The pub crawl, aptly named “The Scream,” gave customers an hour all-you-can-drink from 8:30–9:30. I'd then lead the group to four bars where they received a free shot at each bar, all for the low price of 10 Euros. We would meet people at the fountain in Piazza Barberini, above a hill in the center of Rome. The piazza abuts Via Veneto, once the heart of the famed Dolce Vita jet set in the '60s.
Instead of Federico Fellini and Marcello Mastroianni, however, you had Cosmo greeting you with beer and wine ready. No, you wouldn’t receive Barolo or Menabrea (a delicious Italian beer), but instead got carton wine and the cheapest discount-store beer Cosmo could find. (Imagine we could do this in the U.S., buy alcohol and just drink outside in a city square!)
The biggest group I ever led was about 60 people.
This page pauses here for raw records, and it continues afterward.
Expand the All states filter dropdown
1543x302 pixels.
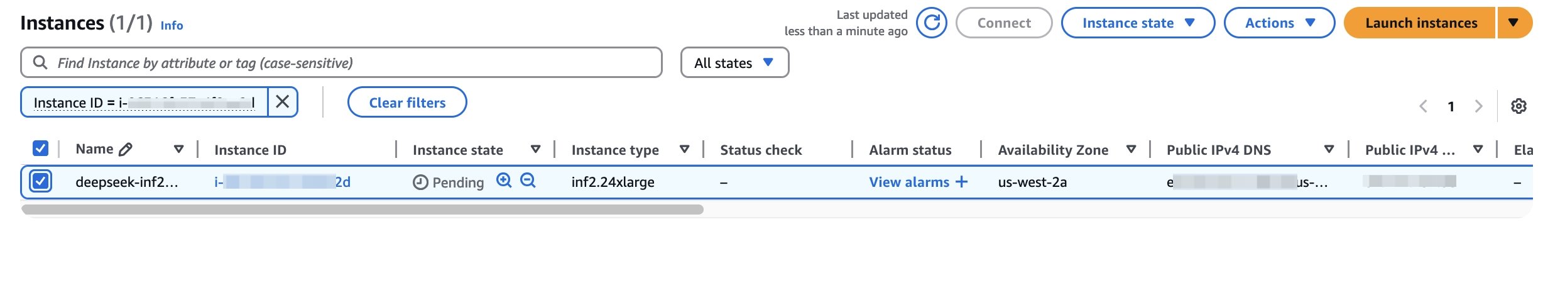pos(734,63)
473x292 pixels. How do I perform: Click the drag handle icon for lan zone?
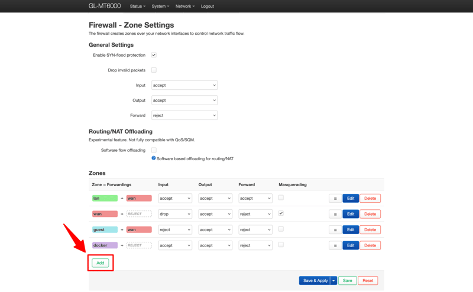pos(335,199)
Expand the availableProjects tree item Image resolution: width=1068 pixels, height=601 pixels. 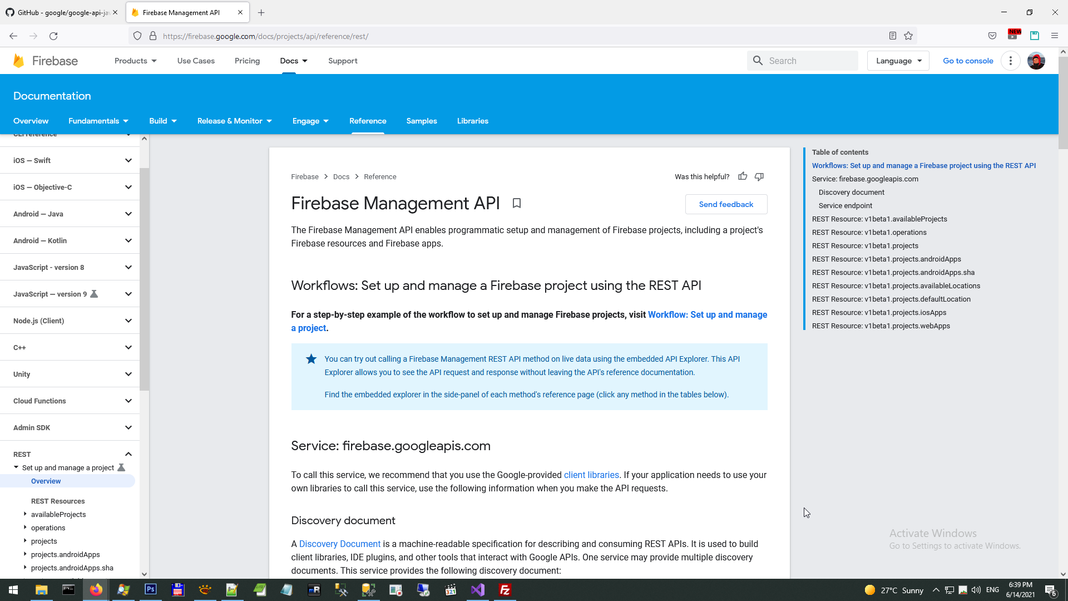click(x=25, y=514)
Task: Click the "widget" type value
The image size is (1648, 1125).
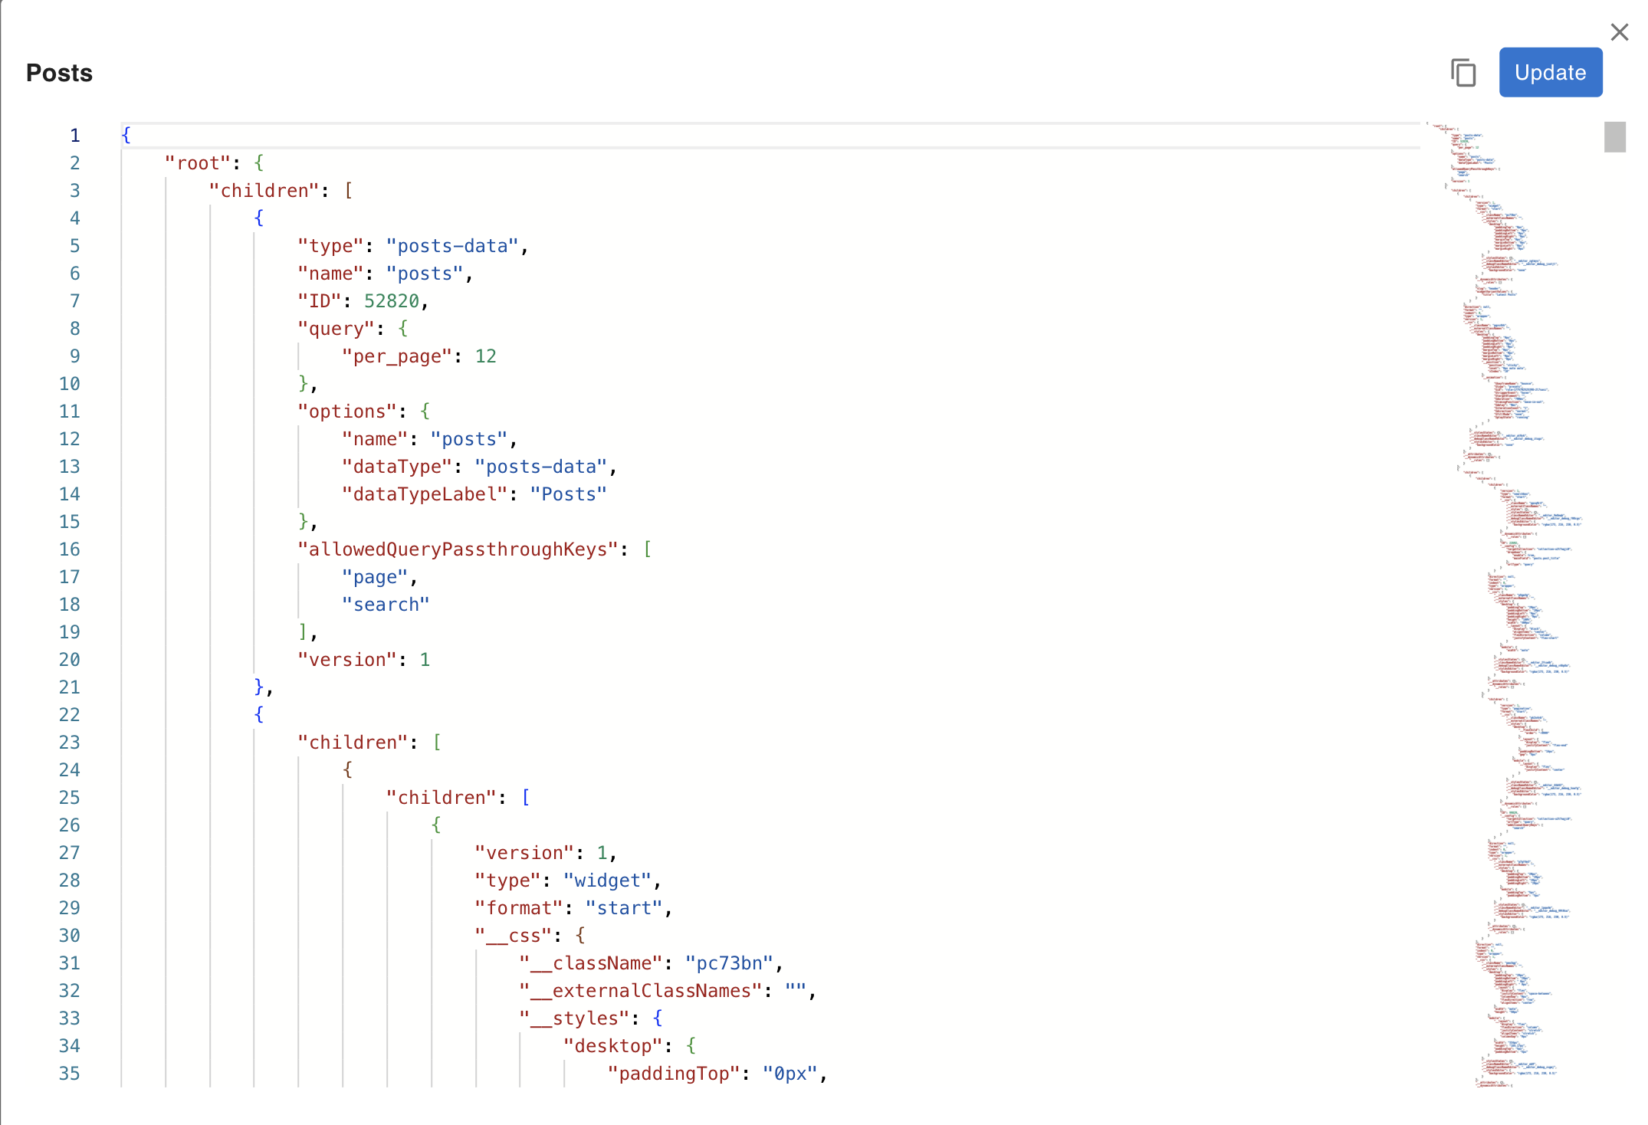Action: point(607,881)
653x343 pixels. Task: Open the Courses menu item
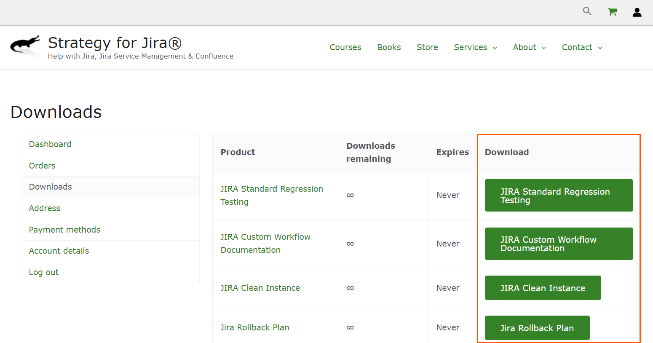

They typically qualified as an eclectic mix of 18- to 20-something-year-olds from countries like England, America, Holland, Ireland, Germany, Australia. The common denominator was a desire to get drunk and “meet people.”
One of the hardest things to do was getting these kids onto a bus to go downtown after an hour of drinking. Imagine the looks we received from Italians who happened to be riding the bus! We would travel down to party central, Campo de' Fiori, to commence our bar hopping. After staying at the first bar in Campo for about an hour, we’d move on to a second and then third bar. I was the one who had to gather everyone to walk to the next bar, shepherding them to avoid traffic incidents.
After two weeks of babysitting underage kids in their quests for inebriation, I was feeling a little dry. To quench my thirst, I starting taking advantage of the free drinks that I received at all the bars I took groups to, which even extended to the nights I was not working. (So to recap: free place to stay, free pizza and free drinks...man, in retrospect, what a great time!)
In time, I became good friends with some of the bar owners and they asked me to work for them, but I declined in order to keep working with Jason during the day and Cosmo at night. Cosmo was the quintessential sleazy Italian boss, however. He was often late in paying me and wanted me to do all the legwork while he, of course, took most of the profits. Still, I was grateful to have a job.
But after one month, I was about to “Scream” myself, and bailed on the pub crawl. I couldn’t babysit anymore. I decided to devote my time to helping Jason. In the context of one of the world’s most beautiful cities, his educational, enriching tours were a welcome contrast to the nightly leading around of post-pubescent lushes. The beauty of the city dimmed by nighttime pub crawls was illuminated by Jason by day.